Unfortunately, you may tend to ignore your personal conclusions, whether they’re as simple as “I don’t matter” or as dramatic as “I have no reason to live.” But these are nothing more than negative mantras whose tattered banners have hung over you for so long that you’ve forgotten that you’re the one who hung them in the first place. Take, for example, the common self-sabotaging statement, “I’m such a loser.”
You’ve told yourself this for so long that whenever something bad happens, you fall into the same trap of self-criticism. “What the hell is wrong with me?” you ask yourself. “Why am I always screwing things up?” Now, imagine that you live with this mindset your entire life, as far too many people do. No wonder positive thinking does nothing: It’s up against a behemoth of doubt.
One of the most liberating things to realize about life is that no more effort is required to live a terrible one than a great one. Your choice in that regard can have a profound effect on your interactions with others. Just as you think you have yourself figured out, you may find yourself making broad assumptions about others and treating them accordingly.
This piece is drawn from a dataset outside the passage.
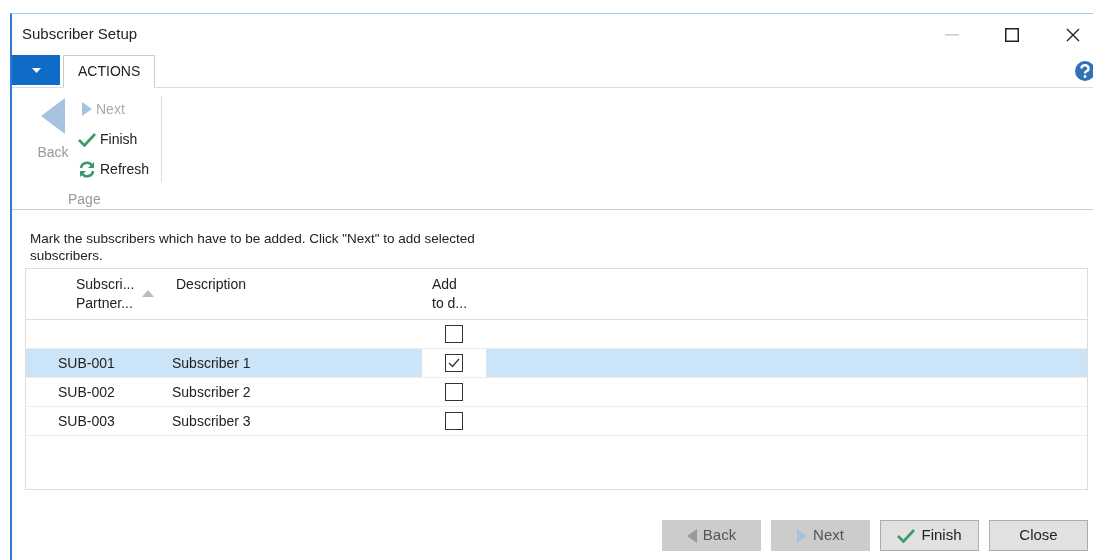  I want to click on dialog-button: Close, so click(1038, 536).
And no wonder: Making conclusions about others gives you a feeling of security and of having everything figured out enough to make sense of life. If you conclude that you’ll never be good enough to make a name for yourself professionally, your social conclusion might be that people care only about advancing themselves and not others. Do you see the irony here? Another doozy you may often tell yourself is, “Life isn’t fair.”
Like the other conclusions, this one can — and does — have a detrimental effect on how you approach setbacks. Think of the last time something in life threw you for a loop; you’ve most likely filed it away in that overstuffed drawer labeled “INEVITABILITIES.” But take stock of those reactions and see them for what they are: the grandest self-sabotage of them all. Is this how you want to live?